Wednesday, October 13, 2010

Grabbing the dumps from the customer's machine

Occasionally I encounter the task of assisting the customer to get the bump of the crashed process. My company develops software for marine navigation systems, and as you can guess there some problems with internet connection in open sea. In fact, most of the vessels have internet access aboard, but it’s very slow due to the high price of satellite connections. In addition, in most vessels you can’t take direct connection to bridge environment due to security and technical restrictions. So, the only communication remains is e-mail ?

To save my time and customers peace of mind I wrote the trivial batch script, which reduce the amount of explanations to minimum:

@echo off

rem The processes of interest
set PROCESSES=(IBSSvc TBService scserver71)

rem List all processes in the system
tlist /v > dumps/processes.txt

rem Grab all dumps and debugger output for the processes of interest
for %%i in %PROCESSES% do cdb -pv -pn "%%i.exe" -logo dumps/%%i.txt -c ".dump /ma dumps/%%i.dmp;q"


All tools you need for script execution you can find in “Debugging Tools for Windows” suite.

Here is the list of modules:

* cdb.exe
* dbgeng.dll
* dbghelp.dll            
* ext.dll
* tlist.exe
* uext.dll

After that, I just pack all those stuff to self-extracting archive and send it to customer. After customer unpacks the archive and executes the script, he sends me content of the “dumps” folder back and I have the opportunity to analyze it.

You can modify the script the way you like and use it where appropriate.

Monday, October 4, 2010

Believe not all that you see

Last week there was very interesting story that can be useful for debugger users. During the application debugging (using WinDbg) we encountered with stable repeated crash. The source of the crash was found easily, but it confused us completely. The problem was in one processor instruction. The instruction add eax,10h was ended up with subtraction of 34h from eax register.

We had checked it several times but the result was absolutely identical. After that, we made several experiments with the following results:

1.    Whatever we put into the place of 10h, the result was subtraction of 34h from eax register.

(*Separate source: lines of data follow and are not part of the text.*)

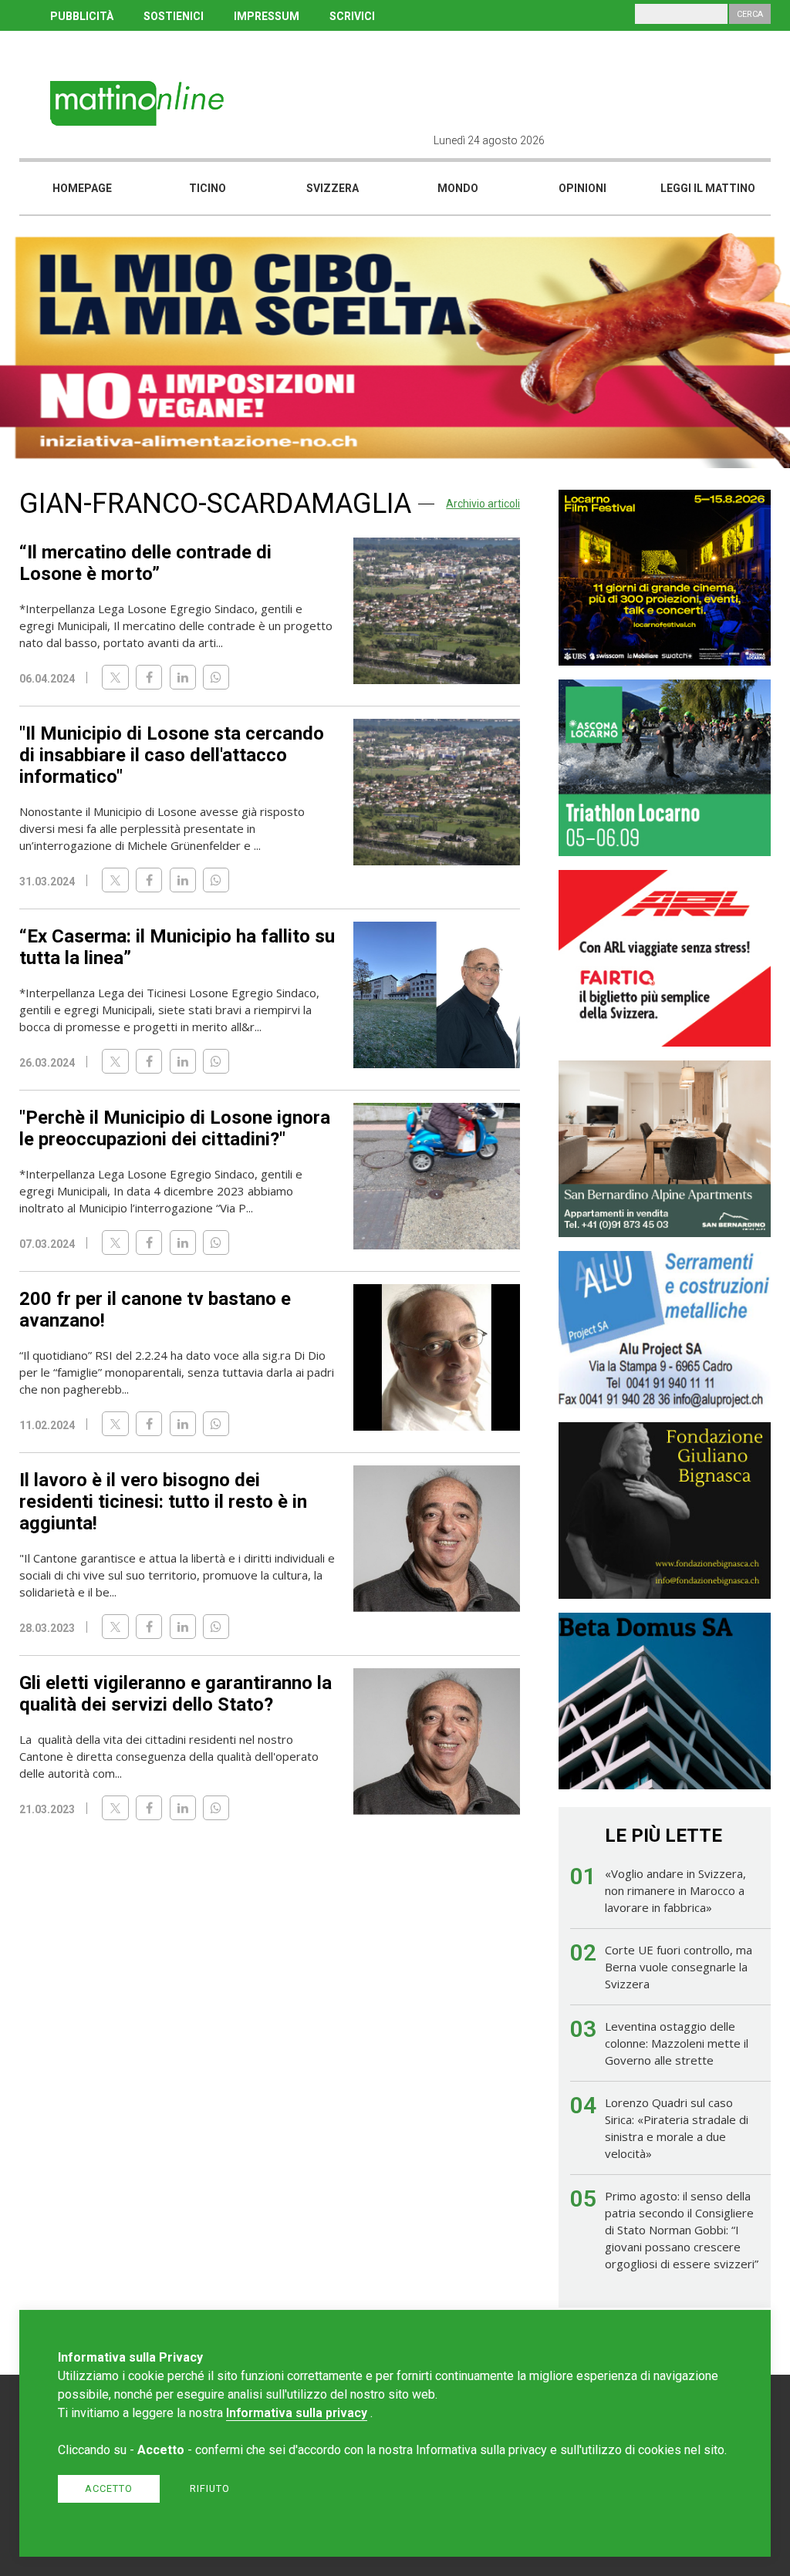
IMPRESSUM (266, 16)
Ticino (207, 188)
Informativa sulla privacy (296, 2413)
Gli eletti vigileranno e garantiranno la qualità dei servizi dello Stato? (175, 1693)
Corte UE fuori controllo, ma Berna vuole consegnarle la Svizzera (678, 1966)
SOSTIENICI (173, 16)
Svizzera (332, 188)
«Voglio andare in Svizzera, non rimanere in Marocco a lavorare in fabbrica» (675, 1890)
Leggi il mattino (707, 188)
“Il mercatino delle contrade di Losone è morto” (145, 563)
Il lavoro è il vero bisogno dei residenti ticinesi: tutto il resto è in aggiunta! (163, 1501)
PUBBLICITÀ (81, 16)
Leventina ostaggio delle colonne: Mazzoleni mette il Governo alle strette (676, 2043)
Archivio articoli (483, 503)
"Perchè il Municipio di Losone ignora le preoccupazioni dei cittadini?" (174, 1128)
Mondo (457, 188)
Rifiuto (210, 2488)
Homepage (82, 188)
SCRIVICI (352, 16)
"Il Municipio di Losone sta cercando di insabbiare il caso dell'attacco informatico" (171, 755)
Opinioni (582, 188)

2.    After we moved this instruction three bytes above or bellow the current adress (just noping the gap where instruction was) the effect disappeared immediately. But when we returned it back in its palce, the effect returned as well.

After some time of puzzling over I looked into the breakpoints list and noticed that there was a breakpoint set at faulting instruction. But instruction wasn’t highlighted in the debugger. When I checked the address of the breakpoint, I found out that the breakpoint was set not inside the first instruction byte (like it should be), but inside the third byte – that is in the place of 10h operand. Of course this “breakpoint” didn’t act like an actual breakpoint, processor just executed add eax,CCh instruction instead. And because of debugger hides all its breakpoints before it’s pass the control to user, we always saw add eax,10h instruction instead of real one.

So, the obvious question is: Why the debugger set this breakpoint?

And the answer is simple. The unresolved breakpoint was set during another debugging session of this process, and since the process binaries and symbols set were changed, the debugger figured out wrong address for the breakpoint (in fact, completely wrong :)). And because of debugger still considered this breakpoint as unresolved, we were encountering with this crash over and over again after restart of the process.